“Italia, mi manchi”. Alfaro, dalla Lazio all’India: “Klose, Reja e i prestiti. Meritavo un’occasione!”
E se vi dicessimo che a Guwahati c’è un po’ di Serie A? Ok, potete dirlo: “Guwahati? Ma dove diavolo è?!”. Domandare è lecito, ci sta. Perché anche noi abbiamo dato un’occhiata al mappamondo. Ma il calcio è arrivato pure qui. In India, toh. Questione di globetrotter: “La città vive il calcio H24! Dopo il cricket, c’è il pallone…”. Parola di quel “pizzico” di Serie A ai confini del football. “…costui sarebbe?”. Emiliano Alfaro. Ebbene sì, l’ex attaccante della Lazio con 8 presenze nel nostro campionato. “El Picaro”.
Desaparecido, chi? Ecco che fine ha fatto, oggi vi raccontiamo la sua storia su GianlucaDiMarzio.com. Ringraziando le note audio di Whatsapp per la “collaborazione”. Questioni di fuso, stavolta. Mettersi d’accordo è un po’ un problema. “Chiamo io a che ora?”. “Aspetta, forse è meglio che chiami tu”. Soluzione chiara: “Mandami tutto e io ti rispondo con un audio”. Ci siamo, si parte subito in quarta. Ieri la Lazio, oggi Guwahati e il NorthEast United. Prima ancora…la Thailandia: “Bella esperienza al Buriram, lì il calcio è considerato! E’ il secondo sport nazionale dopo il Muay Thai. Tra qualche anno migliorerà ancora”. Stavolta l’India però: “Stanno scommettendo sul calcio, vogliono rendere questa lega ancora più competitiva, quando l’allenatore mi ha chiamato ho accettato subito”. Alfaro ci racconta la sua giornata tipo: “Colazione, palestra, allenamento e partite alle 7 di pomeriggio”. E gli stadi? “Sempre pieni – ci dice in esclusiva – si gioca soltanto 3 mesi l’anno (14 partite) ma l’entusiasmo della gente è contagioso, mi ha colpito. Viviamo in albergo, viaggiamo molto”.

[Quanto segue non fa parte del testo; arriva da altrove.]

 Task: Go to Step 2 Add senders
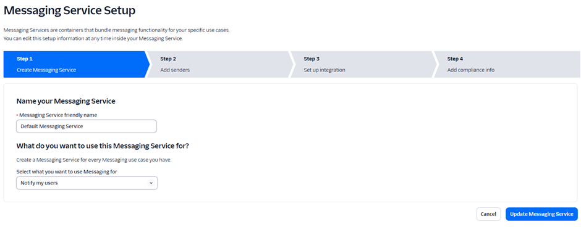(x=219, y=64)
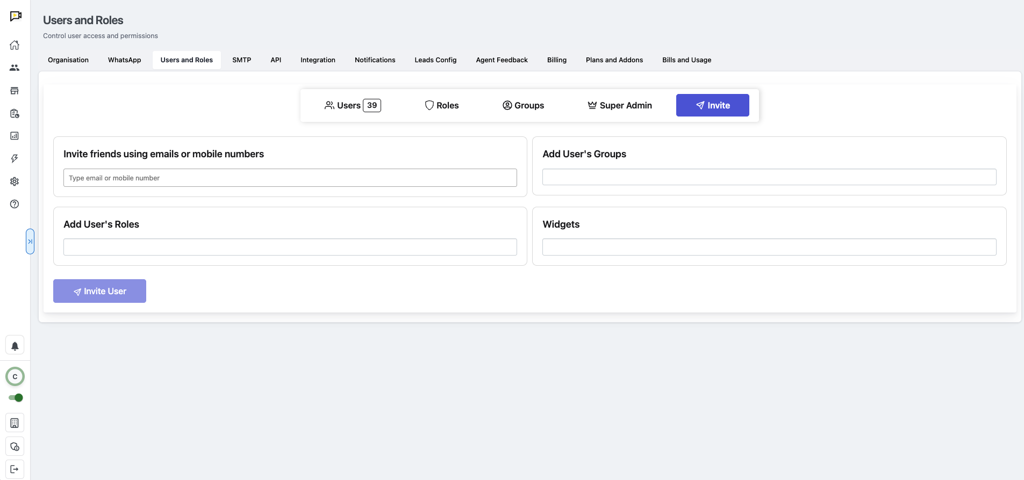Go to the Billing tab
Image resolution: width=1024 pixels, height=480 pixels.
[x=556, y=60]
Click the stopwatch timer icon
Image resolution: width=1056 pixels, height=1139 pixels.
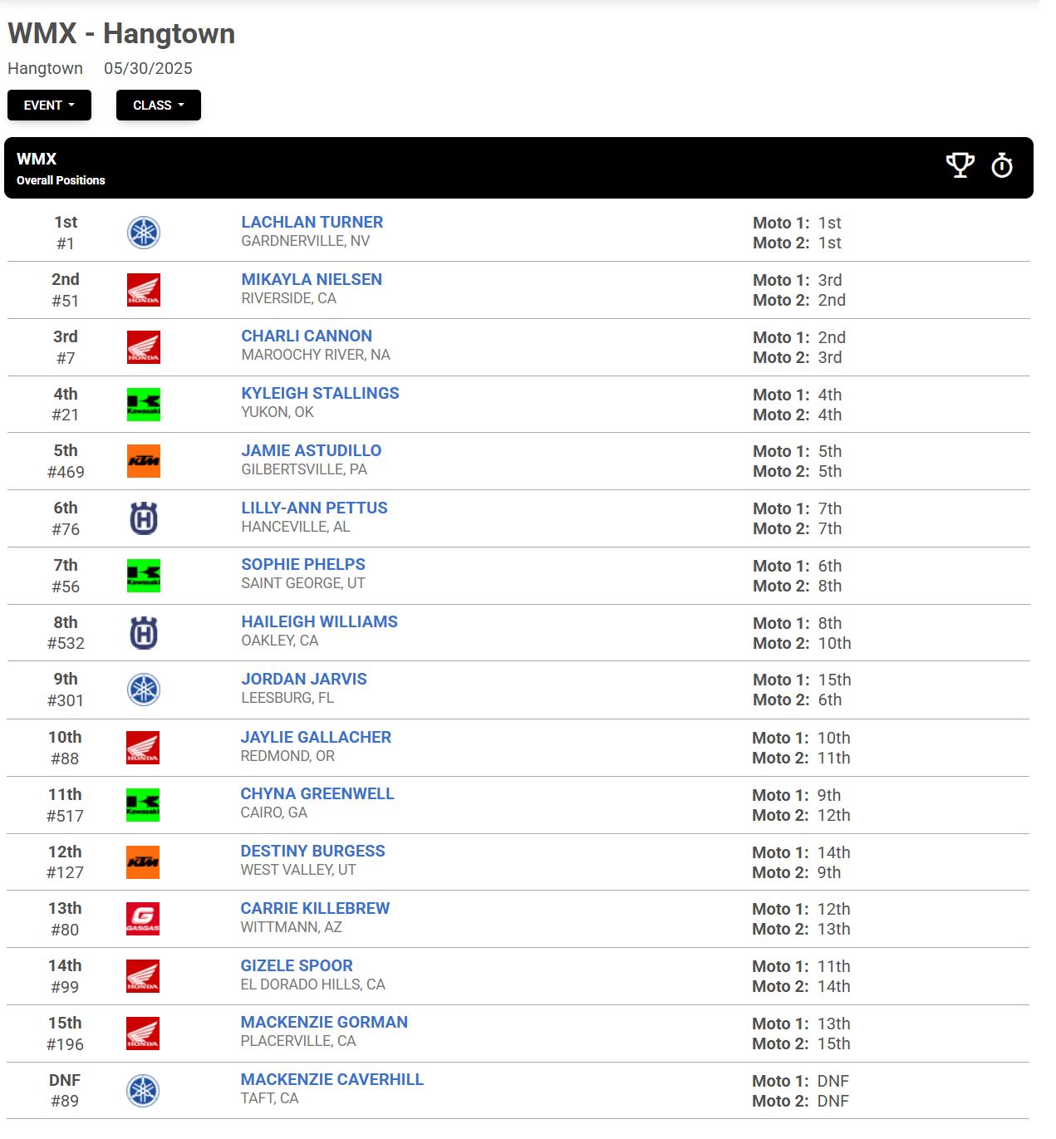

Scelta giusta quindi: “Certo, si sta bene. Sono tranquilli, anche se c’è tanto caos”. Specie quello, forse. Per strada è un bel delirio, tra motorini in ogni dove e incroci senza semafori: “Culturalmente c’è differenza”. E dell’Italia c’è un po’ di nostalgia: “Mi manca Roma, mi mancano gli amici che ho lasciato, ho tanti ricordi”. Alfaro e la Lazio, un matrimonio mai sbocciato: “Arrivai a gennaio 2012 dal Liverpool di Montevideo, inizialmente volevano mandarmi in prestito ma Reja mi chiese di restare. Giocai poco, circa 200 minuti, solamente una volta da titolare. Non ho avuto molte opportunità per esprimermi”. Colpa dei tanti campioni, forse? “Anche quello sì, per questo ho chiesto spesso di andare in prestito, ma la società non è mai riuscita a trovare l’accordo con altri club (nel 2013-14 ha passato l’intera stagione da fuori rosa ndr). Nonostante tutto è stata un’ottima esperienza”. Bel rapporto con Reja: “Mi sarebbe piaciuto giocare di più, è chiaro. Ma mi ha lanciato lui e non lo dimentico”.
Qualche attrito con Tare e Lotito: “Io volevo andare in prestito, loro facevano gli interessi della società. Col presidente avevamo opinioni differenti, ma è normale. Fa parte del gioco”. Coi compagni, invece, un’ottima intesa: “Legai molto con tutti i sudamericani, specie col Tata Gonzalez, uruguaiano come me. Mi manca un po’ a dire il vero, come Ledesma, Biglia, Scaloni. Anche Javier Garrido”. Ma il più forte di tutti resta uno: “Miro Klose! E’ stato un esempio, un grande professionista. Molto umile, si allenava sempre con intensità”. Alfaro prende esempio e lancia il suo NorthEast: 3 partite, 2 reti. Ambizione: “Ci stiamo giocando il campionato, non penso al futuro. Certo, far bene significherebbe avere un bel trampolino di lancio per l’avvenire”. Audio finiti, Alfaro ci ringrazia e fila via in palestra. A Guwahati. Ai confini del pallone. Tra obiettivi chiari e un pizzico di Serie A.